Wild Shores, Optophonia (OS.025)
12,00€
Le trio Wild Shores, injustement méconnu du grand public, ne pouvait guère trouver de meilleur label que celui de Pierre Belouin nommé Optical Sound.
En effet, les compositions du trio français sont éminemment audiovisuelles, leur musique s’accompagnant toujours sur scène d’images et de films divers étayant leurs concepts parfois un poil hermétiques.

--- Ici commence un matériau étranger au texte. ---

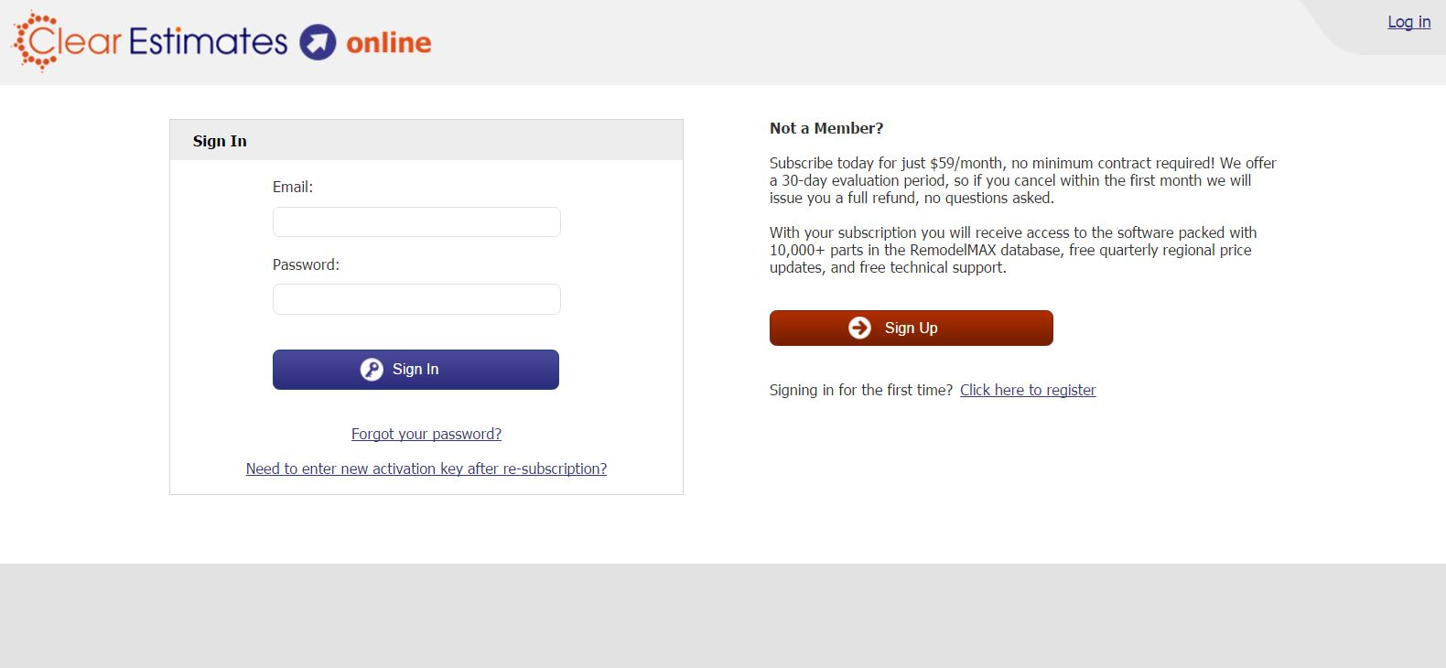Click the 'Email:' field label

click(293, 187)
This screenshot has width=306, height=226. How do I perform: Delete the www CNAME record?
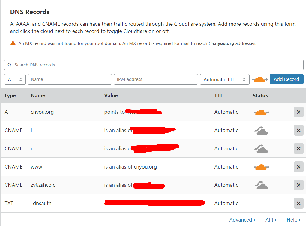(x=299, y=167)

Cela n’empêche pas Wild Shores de concocter des disques se passant fort bien de l’image imposée, car notamment avec Optophonia, ils ordonnent un univers poétique, personnel et émouvant parfait pour qui aime réver éveillé.
Les Textes Tunisiens dits et ecrits par Marc Henri Lamande sont tous
simplement magnifiques et hantent l’electronique déjà pourtant fort habitée de wild shores.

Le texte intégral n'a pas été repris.